Finalement, on est parvenu à entrer un prompt personnel et à décider d’un scénario. C’est ainsi qu’on en est venu à…
Show: Exit Valley Primetime
Set: OpenAI HQ Lounge – Sim Francisco
Characters: Lady Gaga, Boris Johnson
Action: Performs Matrix Move On
Prompt: Boris Johnson says that the Belgian magazine Focus Vif is a piece of shit, which offends Lady Gaga, who is a big fan of the magazine.
Le résultat est la scène décrite en début d’article. Et honnêtement, on n’a pas vraiment ri en regardant le résultat. Non seulement à cause des défauts techniques –les personnages bougent de manière rigide et Boris Johnson disparaît en fumée à mi-parcours– mais aussi parce que ce que l’IA a généré à partir de nos indications, certes limitées, est tout simplement inintéressant. Même les répliques semblent avoir été écrites par un élève de maternelle. On a réessayé avec des prompts plus détaillés, mais la moitié d’entre eux a été ignorée, le système ne savait pas comment les traiter. On peut faire dire à Boris Johnson que Focus Vif est nul, mais la plaisanterie s’épuise vite.

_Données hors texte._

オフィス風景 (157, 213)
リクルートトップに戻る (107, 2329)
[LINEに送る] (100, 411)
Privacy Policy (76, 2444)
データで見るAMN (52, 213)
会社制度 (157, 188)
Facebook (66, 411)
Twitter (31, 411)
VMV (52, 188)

Défauts techniques, humour douteux, l’intérêt est limité, pour ne pas dire nul.
Pizza à l’ananas
Autre problème, plus fondamental, Showrunner ne surprend pas, ni avec des idées atypiques ni avec un humour à contre-courant. On est loin d’être ébloui par des chefs-d’œuvre visuels dans un style encore jamais vu ou dont le dénouement est totalement imprévisible. Et puis, on peut s’interroger sur l’intérêt réel de générer sa propre version d’un dessin animé… Outre le fait que la technologie est encore loin d’être au point.
Après avoir généré une première scène, une fonction «crazify» est soudainement apparue en dessous. Sans aucune intervention de notre part, le dialogue entre Lady Gaga et Boris Johnson s’est alors transformé en une discussion sur le fait d’aimer ou non l’ananas sur la pizza. Décidément, nous n’avons pas le même humour que l’IA de Showrunner.